Stored data
** start **
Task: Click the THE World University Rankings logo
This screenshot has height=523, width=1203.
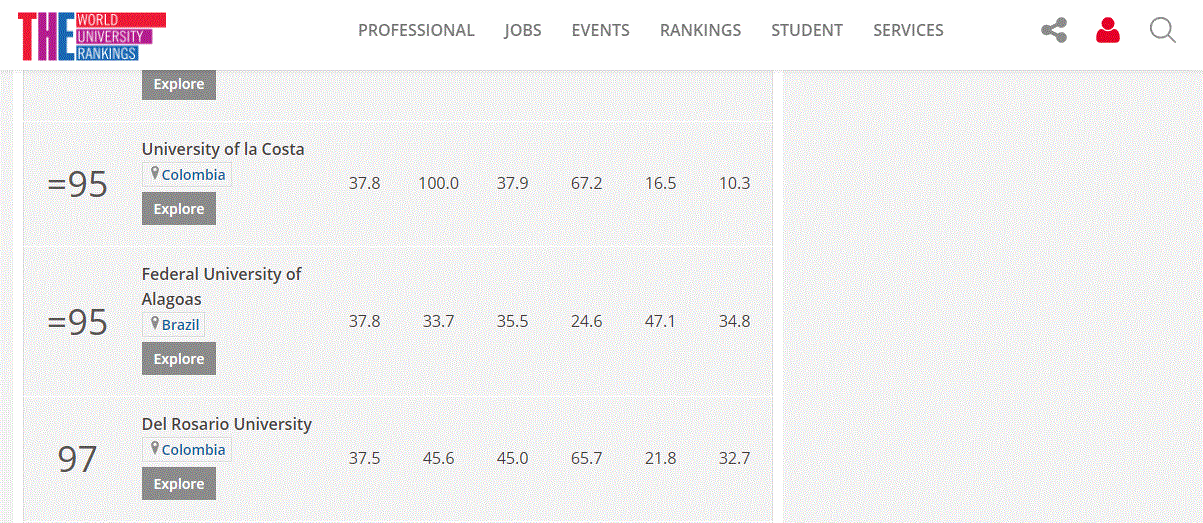Action: coord(91,36)
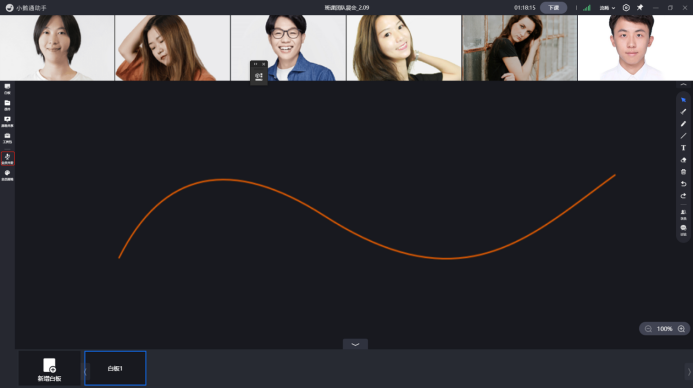This screenshot has height=388, width=693.
Task: Collapse the right drawing toolbar chevron
Action: pyautogui.click(x=683, y=84)
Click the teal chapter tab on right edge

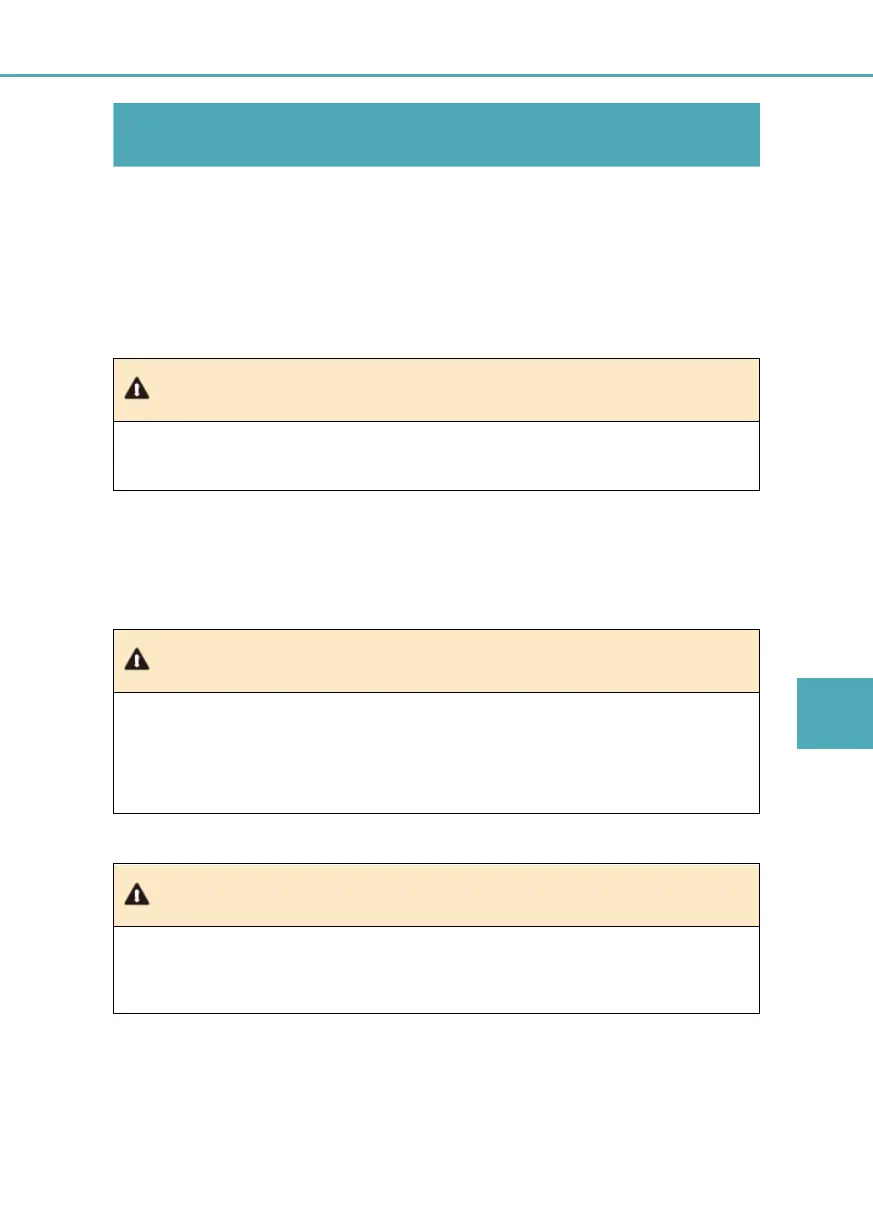click(834, 713)
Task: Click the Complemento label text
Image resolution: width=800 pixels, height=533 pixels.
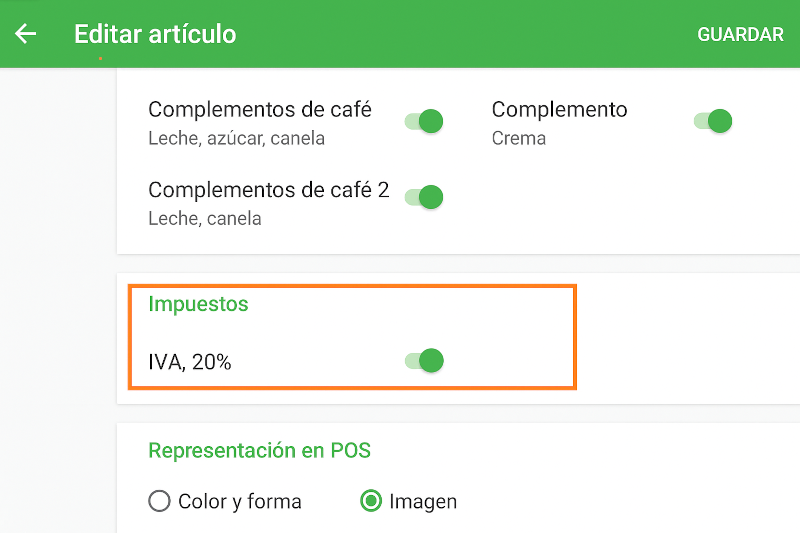Action: 559,109
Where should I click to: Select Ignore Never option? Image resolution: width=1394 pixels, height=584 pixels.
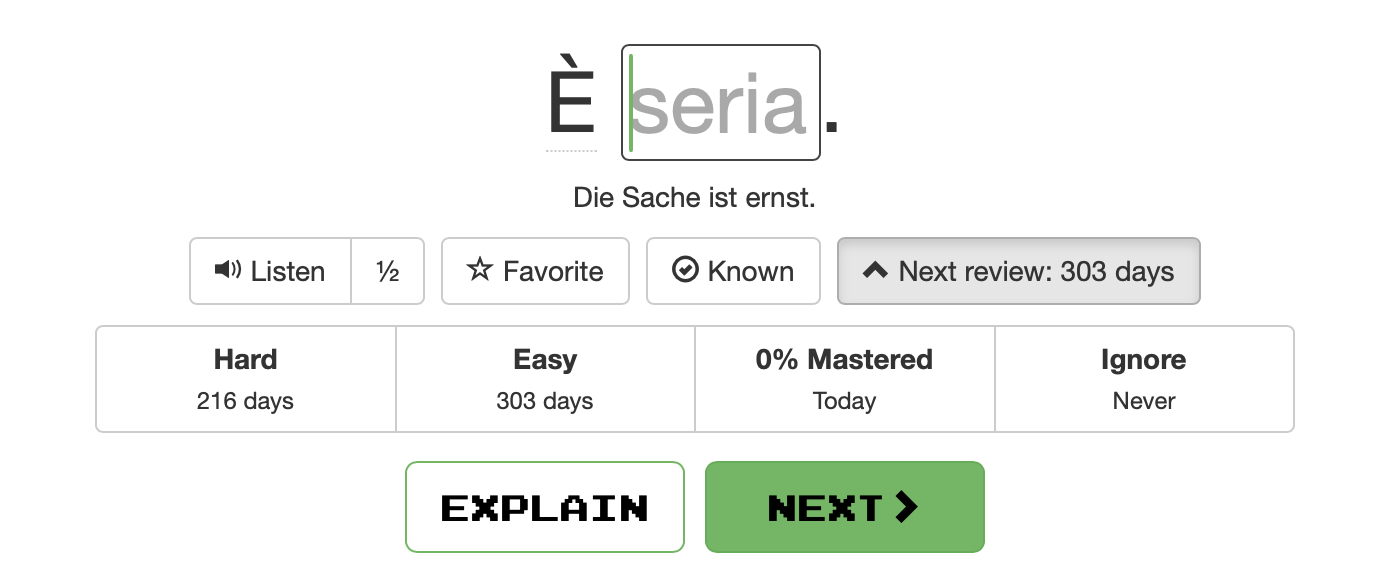[x=1144, y=379]

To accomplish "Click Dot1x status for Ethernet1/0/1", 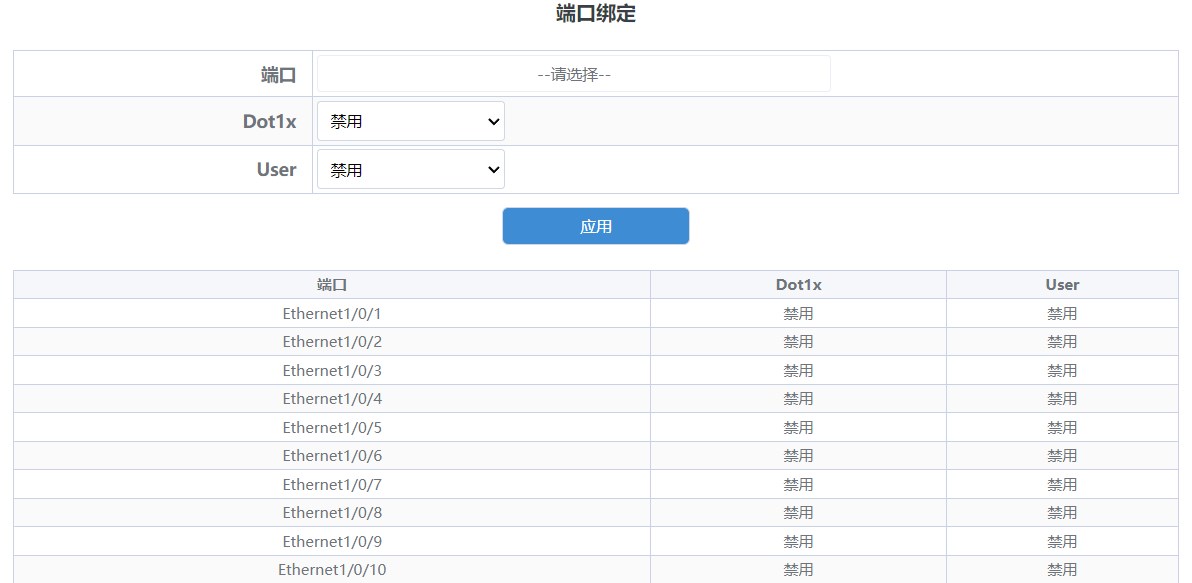I will pos(798,313).
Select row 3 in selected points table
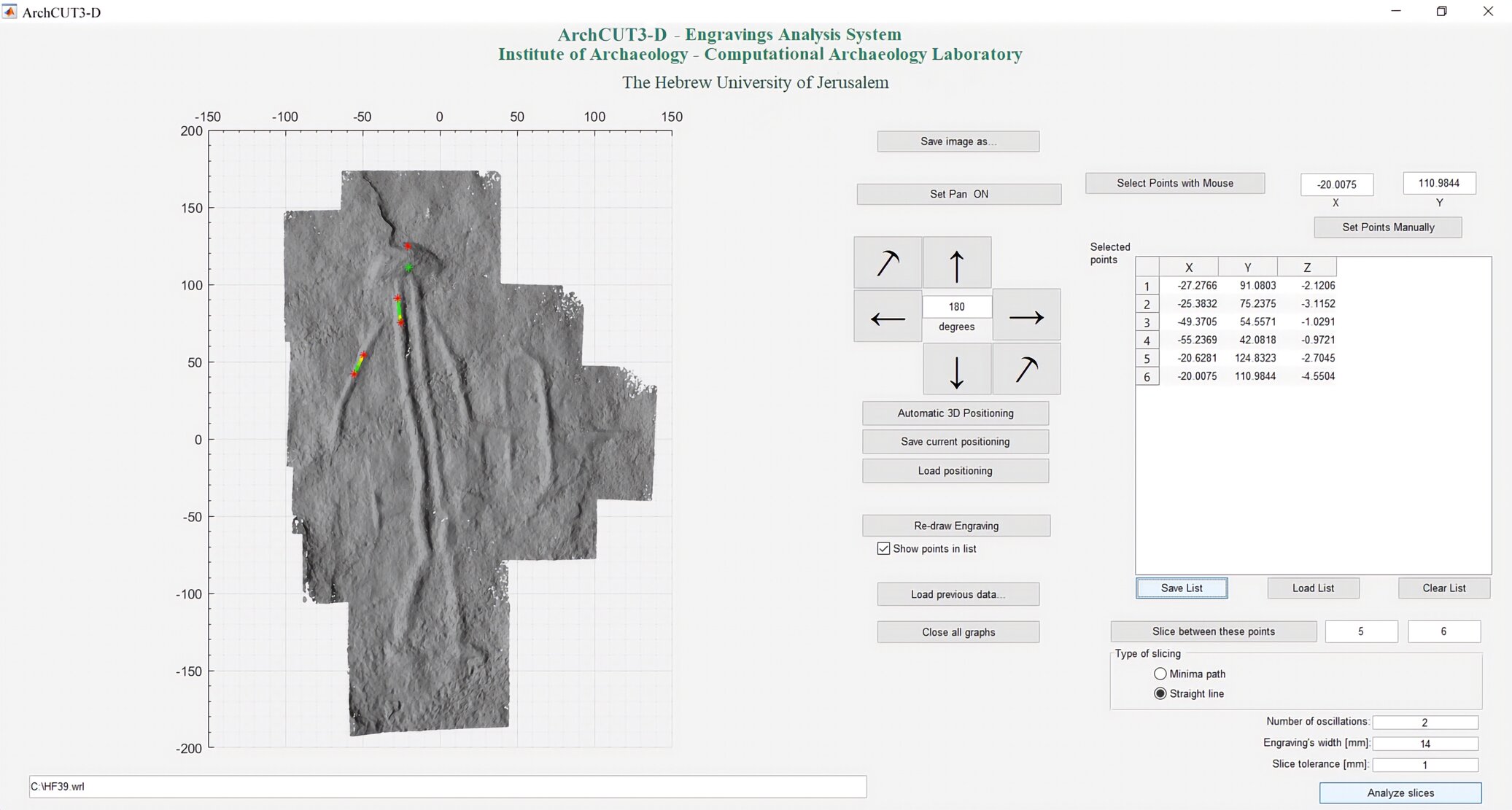 (x=1147, y=322)
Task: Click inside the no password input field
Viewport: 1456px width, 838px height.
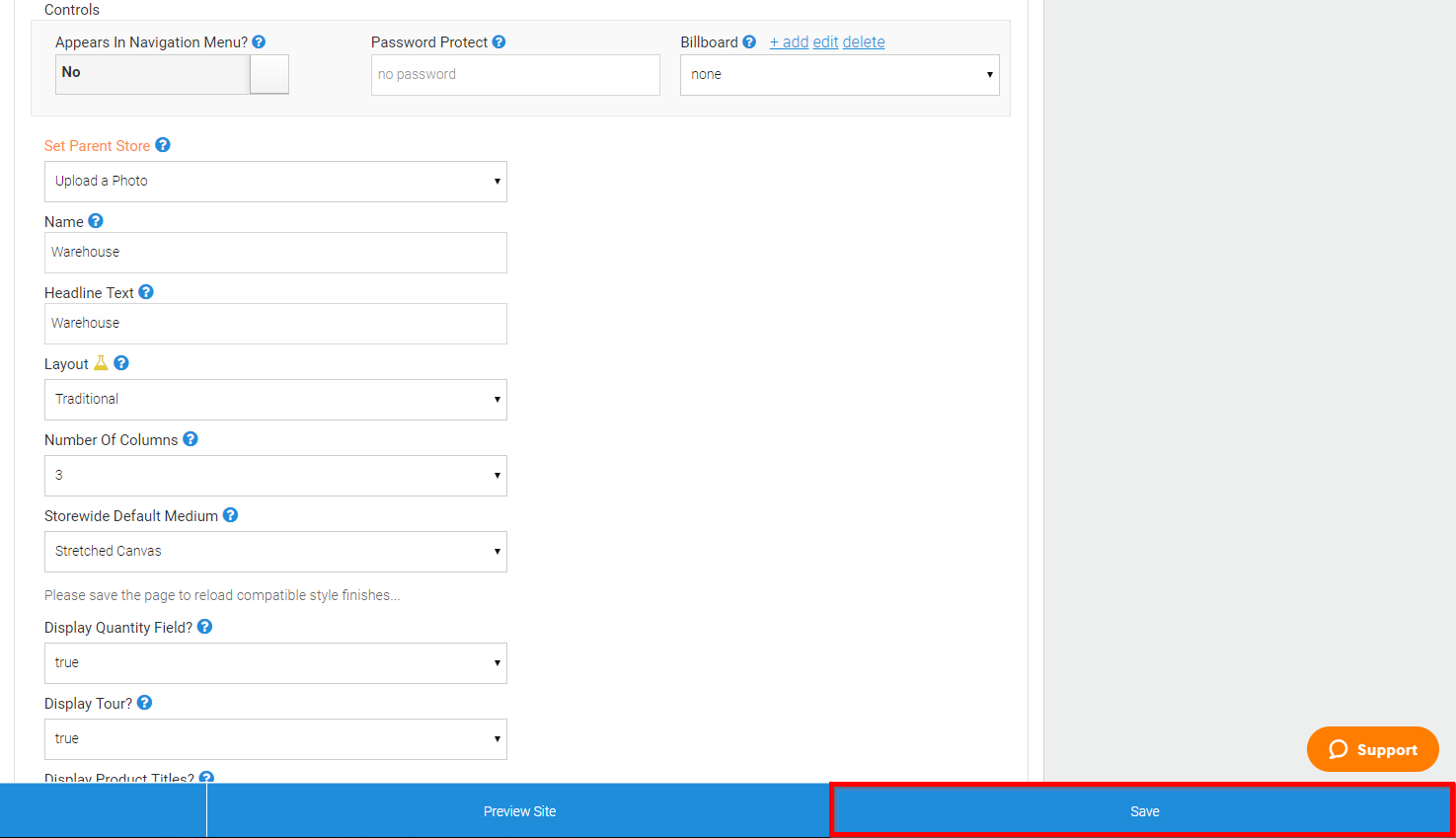Action: tap(514, 74)
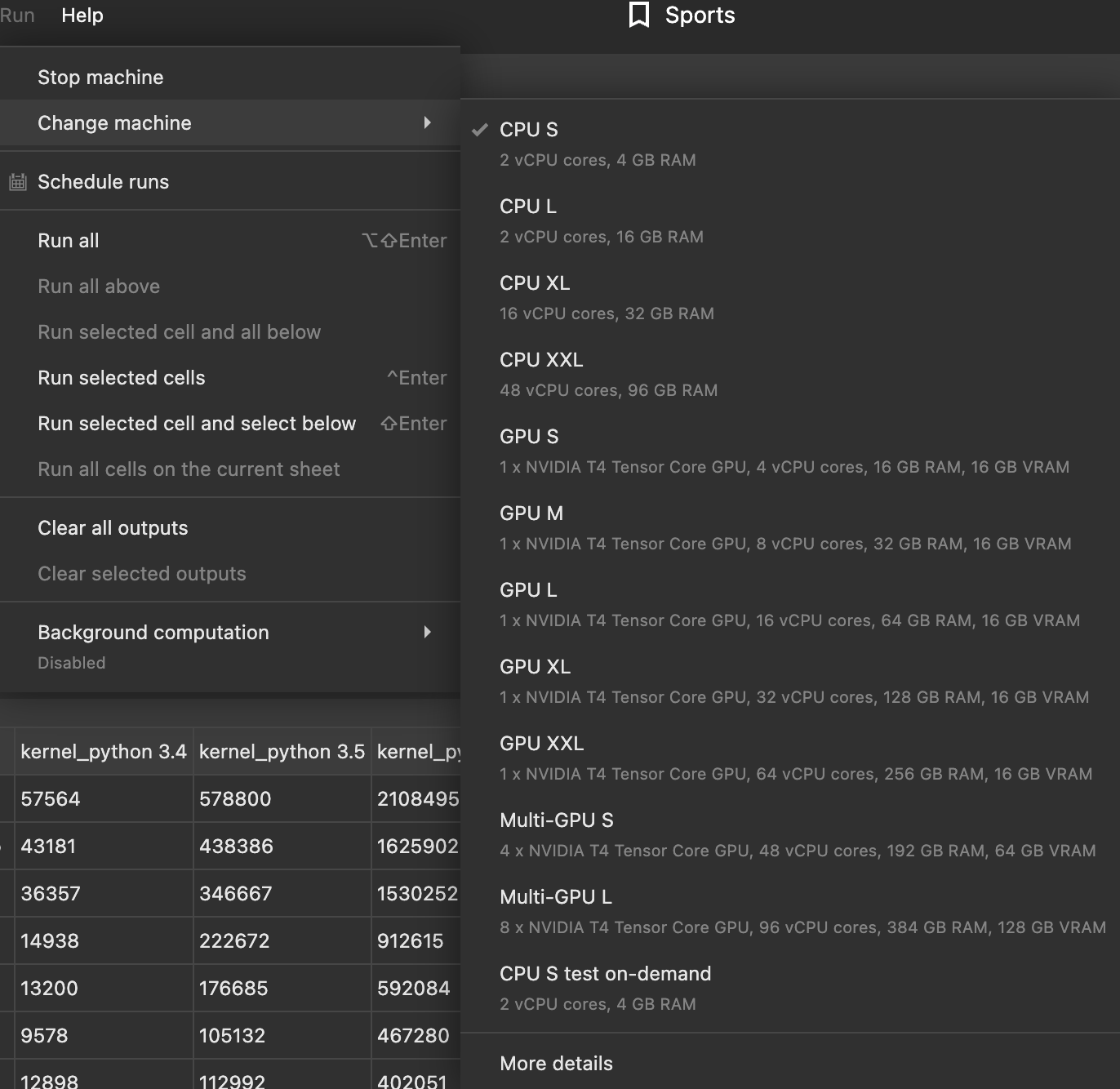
** end **
Gather and copy every line of the records that contains the string "pixels", matching case exactly.

**Answer below**
Image resolution: width=800 pixels, height=533 pixels.
Where should I click to: Select Ignore Never option? Image resolution: width=1394 pixels, height=584 pixels.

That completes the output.